## Задание
Пожалуйста, назовите по отрывку о поездке по Греции марку машины, на которой пожилой житель Ханьи выскочил на главную дорогу с территории заправки.

## Выбранный отрывок
Таким образом, спустя полчаса, оказываюсь на дороге у сиротливо приютившегося «Сеата». Радушно прощаюсь с интеллигентным дежурным. Благодарю полицейского за то что подвёз. Всё-таки сэкономил на такси.
Машина в порядке и не тронута, что для дорог Греции полагаю весьма естественным. Хотя бывают, конечно, досадные исключения. Дважды мелкие ДТП не миновали и меня.
Всё-таки, надо признать, греки водят зачастую рискованно. Первый раз пожилой абориген в Ханье, на таком же поношенном, как и он «Опеле», выскочил на главную дорогу с территории бензо/заправки.
И, слава богу, что моя скорость не превышала разрешённые 50 км/час. Однако среагировать я всё же не успел, совершенно не ожидая столь фантастического нарушения. Старичок ударил меня крылом, как я понял, в ступицу переднего колеса. В поле зрения мелькнули цветные осколки стёклышек опелевского поворотника и испуганное лицо «драйвера».
Естественное действие любого водителя в подобной ситуации — экспресс-осмотр своей машины. Не отличаюсь оригинальностью и я. Выбираюсь из-за руля и с досадой отправляюсь на смотрины своего капота. Исследую передок слева, в месте удара, спереди... снизу. Я изумлён — ни единой царапины.

## Список пунктов
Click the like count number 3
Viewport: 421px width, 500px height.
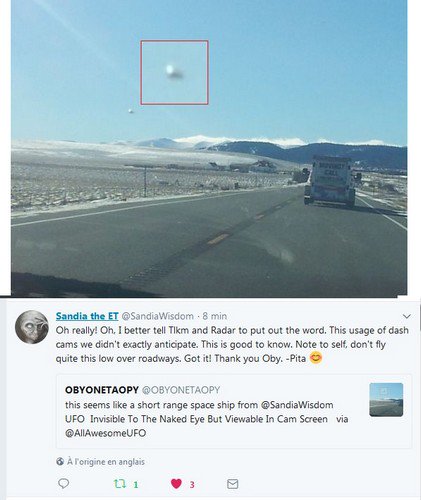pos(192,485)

* * *

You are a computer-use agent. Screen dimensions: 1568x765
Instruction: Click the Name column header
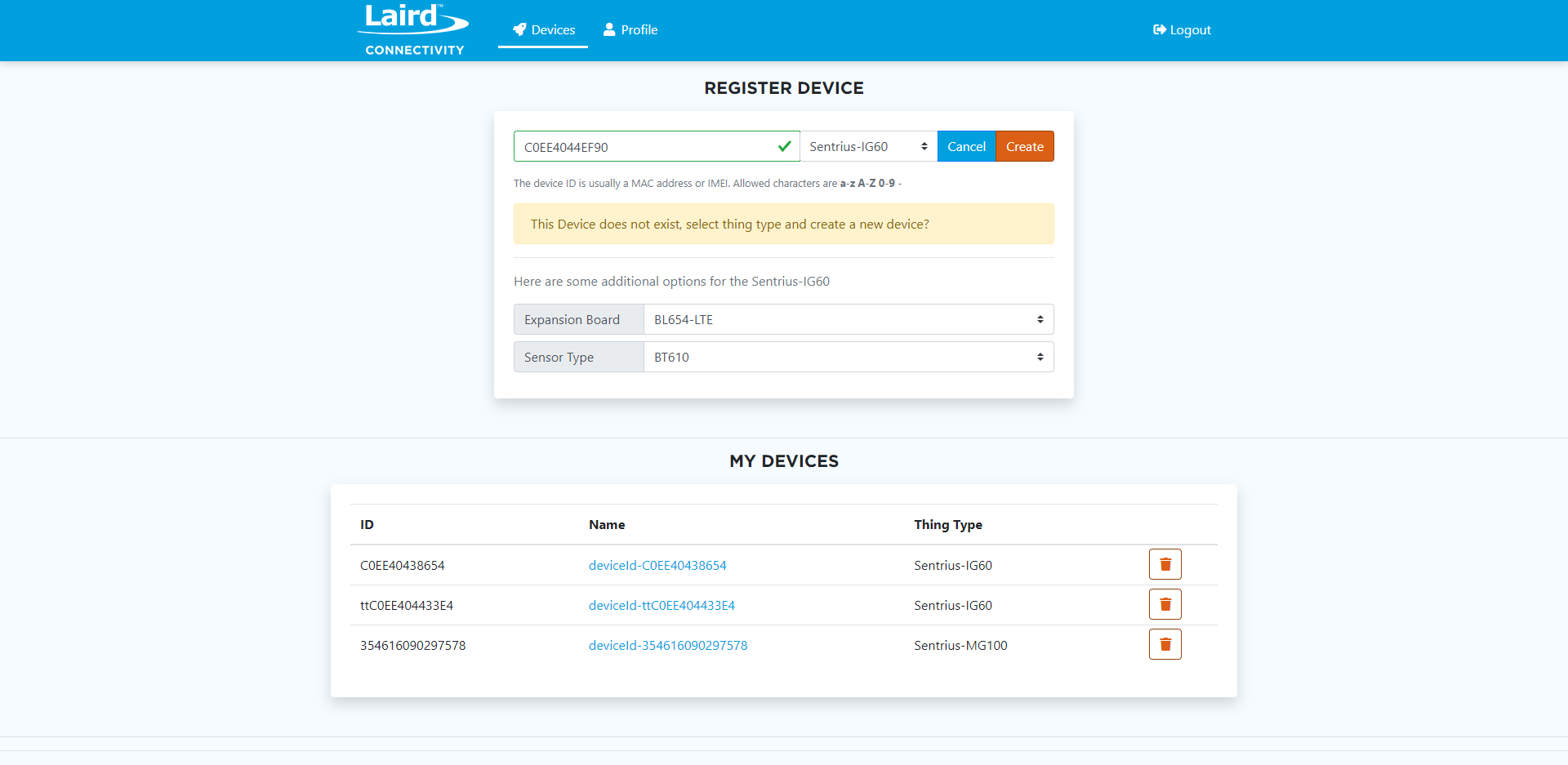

## Ответ
«Опель».